§ Problem
Put every one of the lines below into a Markdown table with two columns, Row and Line, numbering each row and skipping any blank lines. Leave the pictures out.
>> BEGIN Available records
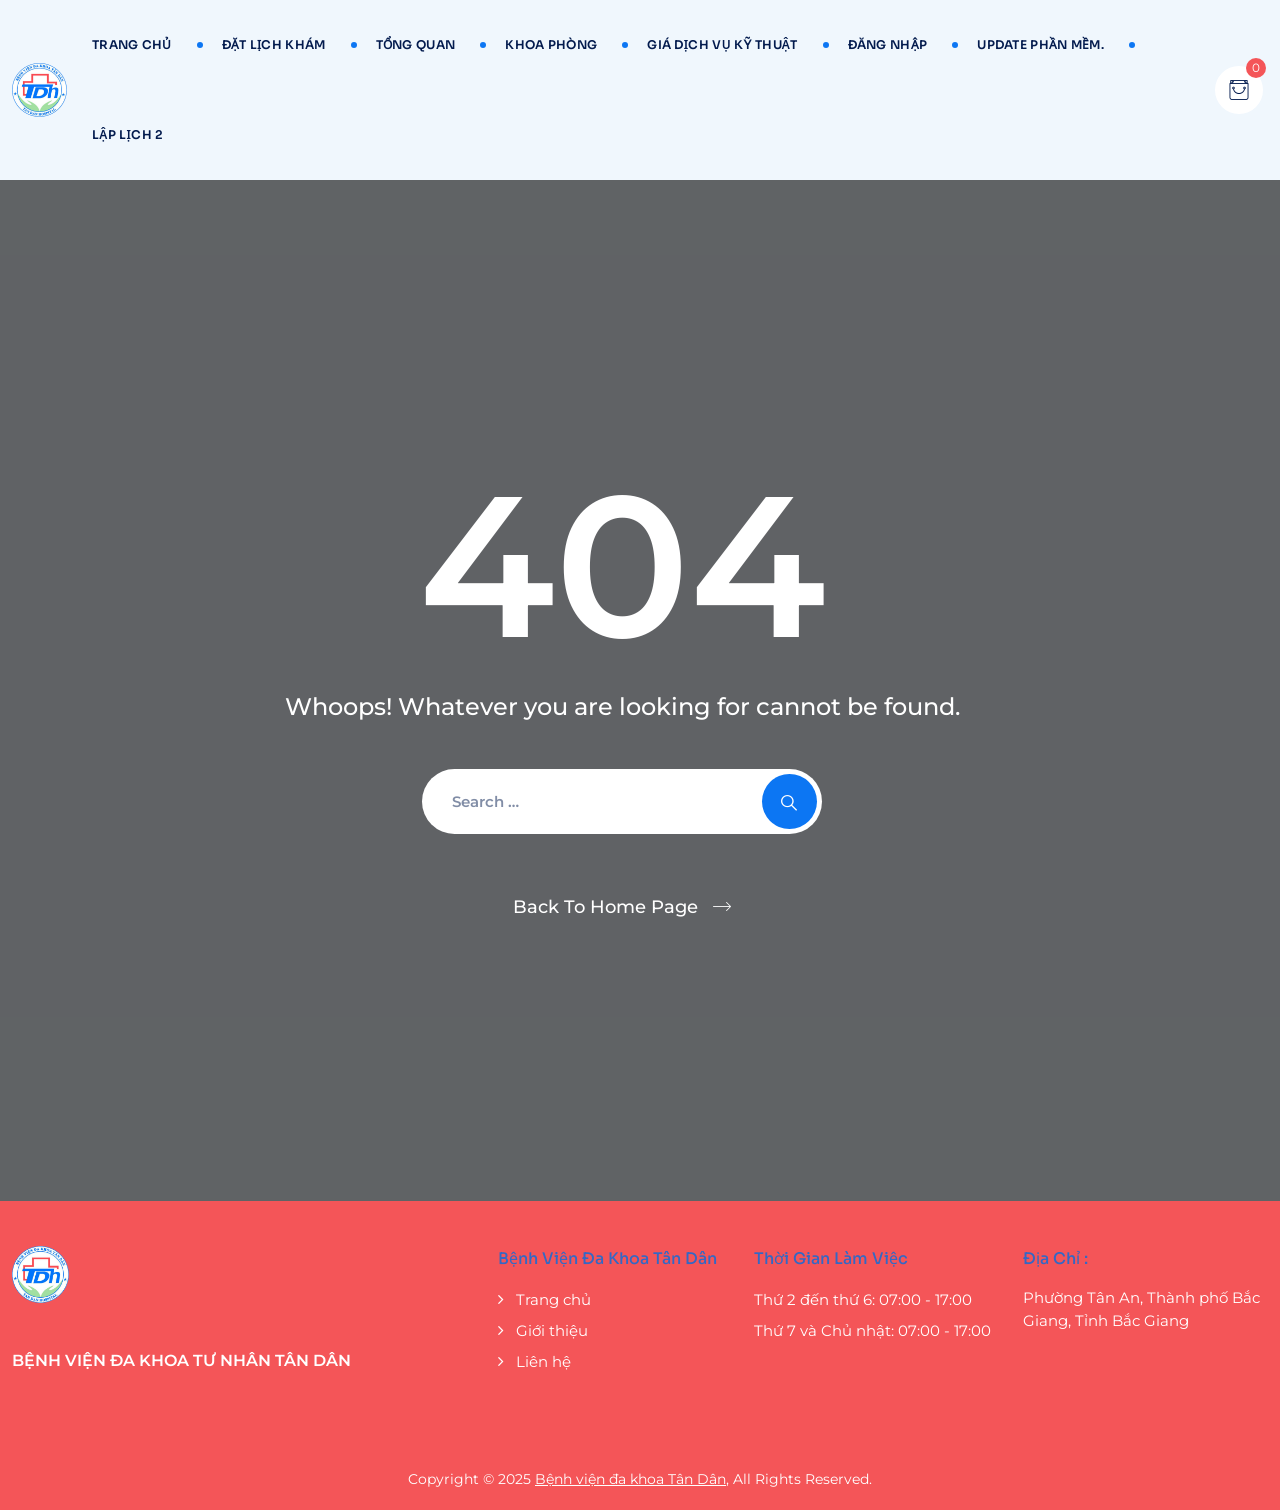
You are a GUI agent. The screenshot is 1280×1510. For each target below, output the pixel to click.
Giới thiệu (552, 1330)
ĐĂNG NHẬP (888, 44)
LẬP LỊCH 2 (128, 134)
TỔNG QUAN (416, 44)
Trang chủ (553, 1299)
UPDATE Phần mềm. (1040, 44)
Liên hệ (543, 1361)
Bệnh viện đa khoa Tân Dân (630, 1479)
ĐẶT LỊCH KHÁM (274, 44)
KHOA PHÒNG (551, 44)
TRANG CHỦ (132, 44)
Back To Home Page (605, 907)
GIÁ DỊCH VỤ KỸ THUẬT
>> END Available records
§ Answer to this task
| Row | Line |
|---|---|
| 1 | You are a GUI agent. The screenshot is 1280×1510. For each target below, output the pixel to click. |
| 2 | Giới thiệu (552, 1330) |
| 3 | ĐĂNG NHẬP (888, 44) |
| 4 | LẬP LỊCH 2 (128, 134) |
| 5 | TỔNG QUAN (416, 44) |
| 6 | Trang chủ (553, 1299) |
| 7 | UPDATE Phần mềm. (1040, 44) |
| 8 | Liên hệ (543, 1361) |
| 9 | Bệnh viện đa khoa Tân Dân (630, 1479) |
| 10 | ĐẶT LỊCH KHÁM (274, 44) |
| 11 | KHOA PHÒNG (551, 44) |
| 12 | TRANG CHỦ (132, 44) |
| 13 | Back To Home Page (605, 907) |
| 14 | GIÁ DỊCH VỤ KỸ THUẬT |